A propósito de la siguiente anécdota, concluyo que desde pequeño tenía cierto afán por asegurarme de que las cosas salieran bien, y para eso ya sabemos que sólo hay una manera.
Tendría yo unos seis o siete años cuando escribí una especial carta de petición de regalos a Santa Claus, en la cual pedía no sé si un robot de pilas con diseño bastante personalizado o algo difícil de conseguir en un almacén estándar, pero posible en mi imaginación. El procedimiento usual para hacer llegar la carta era tan sencillo como dársela a mi abnegada madre. Hasta allí, todo normal. Pero un día, deambulando por su escritorio, accidentalmente descubrí la crucial carta reposando aún en una de las gavetas. Asumiendo que mi progenitora había olvidado el trámite y temiendo que por ello la misiva no llegara a tiempo, me dirigí yo mismo a la oficina de correos, con el sobre para correo aéreo debidamente rotulado.

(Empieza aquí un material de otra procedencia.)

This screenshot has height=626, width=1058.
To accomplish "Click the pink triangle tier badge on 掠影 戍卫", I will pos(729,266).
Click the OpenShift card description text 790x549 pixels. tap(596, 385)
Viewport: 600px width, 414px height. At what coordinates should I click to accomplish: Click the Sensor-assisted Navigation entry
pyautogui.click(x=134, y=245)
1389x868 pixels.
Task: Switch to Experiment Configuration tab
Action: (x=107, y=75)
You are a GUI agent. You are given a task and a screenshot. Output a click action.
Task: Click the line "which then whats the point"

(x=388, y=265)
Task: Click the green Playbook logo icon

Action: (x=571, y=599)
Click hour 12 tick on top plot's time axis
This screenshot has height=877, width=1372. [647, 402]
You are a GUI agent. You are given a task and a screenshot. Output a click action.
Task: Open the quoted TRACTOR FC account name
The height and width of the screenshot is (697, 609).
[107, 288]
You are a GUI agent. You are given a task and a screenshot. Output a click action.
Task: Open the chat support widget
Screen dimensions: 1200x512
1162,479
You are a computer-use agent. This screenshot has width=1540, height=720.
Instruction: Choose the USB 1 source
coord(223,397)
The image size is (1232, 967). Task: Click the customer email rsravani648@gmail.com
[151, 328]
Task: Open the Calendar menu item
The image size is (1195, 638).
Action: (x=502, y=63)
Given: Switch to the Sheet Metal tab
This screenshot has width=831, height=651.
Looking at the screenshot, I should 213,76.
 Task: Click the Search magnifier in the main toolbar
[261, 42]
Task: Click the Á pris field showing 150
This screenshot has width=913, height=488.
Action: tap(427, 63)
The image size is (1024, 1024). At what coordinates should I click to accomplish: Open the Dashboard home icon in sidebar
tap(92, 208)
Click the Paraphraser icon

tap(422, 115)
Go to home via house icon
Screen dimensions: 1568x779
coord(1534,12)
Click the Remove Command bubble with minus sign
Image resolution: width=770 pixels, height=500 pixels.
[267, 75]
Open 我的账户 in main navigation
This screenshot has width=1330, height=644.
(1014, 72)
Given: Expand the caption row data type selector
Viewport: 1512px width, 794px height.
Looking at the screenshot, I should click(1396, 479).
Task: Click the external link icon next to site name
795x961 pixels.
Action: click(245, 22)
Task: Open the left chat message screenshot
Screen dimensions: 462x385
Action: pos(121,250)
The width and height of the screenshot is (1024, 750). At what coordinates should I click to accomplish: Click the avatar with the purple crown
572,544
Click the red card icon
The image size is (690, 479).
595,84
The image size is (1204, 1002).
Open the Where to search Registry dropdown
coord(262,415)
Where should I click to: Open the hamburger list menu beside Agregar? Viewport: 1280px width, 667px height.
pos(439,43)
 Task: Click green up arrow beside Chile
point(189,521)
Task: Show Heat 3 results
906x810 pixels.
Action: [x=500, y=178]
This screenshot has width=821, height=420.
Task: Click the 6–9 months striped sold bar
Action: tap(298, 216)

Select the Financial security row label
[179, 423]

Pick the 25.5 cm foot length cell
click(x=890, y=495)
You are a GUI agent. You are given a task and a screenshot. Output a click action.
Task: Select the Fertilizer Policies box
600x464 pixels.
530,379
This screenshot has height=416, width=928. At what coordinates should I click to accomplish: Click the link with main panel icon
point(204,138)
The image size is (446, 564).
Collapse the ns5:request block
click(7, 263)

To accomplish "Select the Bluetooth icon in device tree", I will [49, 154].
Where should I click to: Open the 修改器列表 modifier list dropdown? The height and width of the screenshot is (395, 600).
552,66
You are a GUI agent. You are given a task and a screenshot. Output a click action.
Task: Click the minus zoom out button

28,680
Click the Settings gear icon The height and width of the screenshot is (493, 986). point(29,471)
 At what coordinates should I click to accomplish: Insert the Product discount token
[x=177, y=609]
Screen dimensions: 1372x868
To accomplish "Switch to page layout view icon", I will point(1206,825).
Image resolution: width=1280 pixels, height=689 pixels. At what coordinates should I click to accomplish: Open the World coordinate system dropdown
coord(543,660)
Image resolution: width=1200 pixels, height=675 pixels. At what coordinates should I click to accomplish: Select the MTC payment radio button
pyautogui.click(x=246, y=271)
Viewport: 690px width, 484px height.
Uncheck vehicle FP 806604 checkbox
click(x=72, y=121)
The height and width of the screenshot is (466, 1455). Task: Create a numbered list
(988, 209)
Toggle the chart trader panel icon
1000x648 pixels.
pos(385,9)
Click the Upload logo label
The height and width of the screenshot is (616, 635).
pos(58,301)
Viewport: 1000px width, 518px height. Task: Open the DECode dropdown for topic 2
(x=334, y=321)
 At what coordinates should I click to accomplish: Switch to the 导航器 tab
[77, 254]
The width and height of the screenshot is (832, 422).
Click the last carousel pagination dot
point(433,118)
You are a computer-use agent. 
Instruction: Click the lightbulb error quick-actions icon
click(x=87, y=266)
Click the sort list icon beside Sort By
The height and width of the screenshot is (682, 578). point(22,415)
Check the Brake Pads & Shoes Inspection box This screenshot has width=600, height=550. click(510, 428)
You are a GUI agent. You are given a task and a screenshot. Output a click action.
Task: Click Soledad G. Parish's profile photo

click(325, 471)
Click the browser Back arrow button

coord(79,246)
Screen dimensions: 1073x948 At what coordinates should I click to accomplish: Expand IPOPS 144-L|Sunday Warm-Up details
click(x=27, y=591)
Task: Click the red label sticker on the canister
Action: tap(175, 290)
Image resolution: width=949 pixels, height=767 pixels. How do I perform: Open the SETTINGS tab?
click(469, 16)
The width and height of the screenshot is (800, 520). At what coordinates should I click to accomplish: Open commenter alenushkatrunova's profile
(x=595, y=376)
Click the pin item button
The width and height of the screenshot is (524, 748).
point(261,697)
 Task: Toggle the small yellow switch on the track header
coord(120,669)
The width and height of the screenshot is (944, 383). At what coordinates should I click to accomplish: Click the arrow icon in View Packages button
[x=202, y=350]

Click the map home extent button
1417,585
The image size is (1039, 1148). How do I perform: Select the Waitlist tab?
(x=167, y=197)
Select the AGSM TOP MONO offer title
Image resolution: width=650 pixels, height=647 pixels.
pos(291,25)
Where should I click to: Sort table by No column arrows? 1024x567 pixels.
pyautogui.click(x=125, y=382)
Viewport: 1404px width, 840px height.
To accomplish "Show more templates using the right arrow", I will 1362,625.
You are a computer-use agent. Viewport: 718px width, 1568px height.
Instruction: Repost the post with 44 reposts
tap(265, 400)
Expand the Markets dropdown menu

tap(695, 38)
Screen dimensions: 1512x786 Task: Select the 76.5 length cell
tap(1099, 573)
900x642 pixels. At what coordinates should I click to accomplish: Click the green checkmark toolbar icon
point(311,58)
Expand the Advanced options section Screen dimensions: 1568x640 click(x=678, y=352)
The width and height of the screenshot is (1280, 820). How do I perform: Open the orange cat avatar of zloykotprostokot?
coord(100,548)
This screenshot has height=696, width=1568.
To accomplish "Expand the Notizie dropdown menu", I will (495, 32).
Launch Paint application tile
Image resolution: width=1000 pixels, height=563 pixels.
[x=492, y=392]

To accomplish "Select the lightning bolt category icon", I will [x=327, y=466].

El empleado que me atendió puso cara sonriente (tipo "¡ah, la inocencia infantil!") y me recibió el sobre. Satisfecho, regresé a casa (y, ahora que me pongo a pensar en ello, no creo haber pagado el importe de ningún sello postal). Cuál fue mi sorpresa y molestia cuando, días después... ¡volví a encontrar el mismísimo sobre en el escritorio materno! En aquel justo momento, no me puse a pensar sobre cómo había llegado allí de regreso, sino que mi único propósito fue regresar a la oficina postal y volver a mandar la carta, esta vez asegurándome de que cayera en el buzón respectivo, previas instrucciones explícitas al respecto. Ante mis reclamos, creo recordar que el empleado de correos, sin perder su sonrisa de "¡ah, qué niño!", me dijo al recibir el sobre algo así:
- Mire, jovencito: cuando llegue a su casa... ¡hable con su mamá, para que le explique!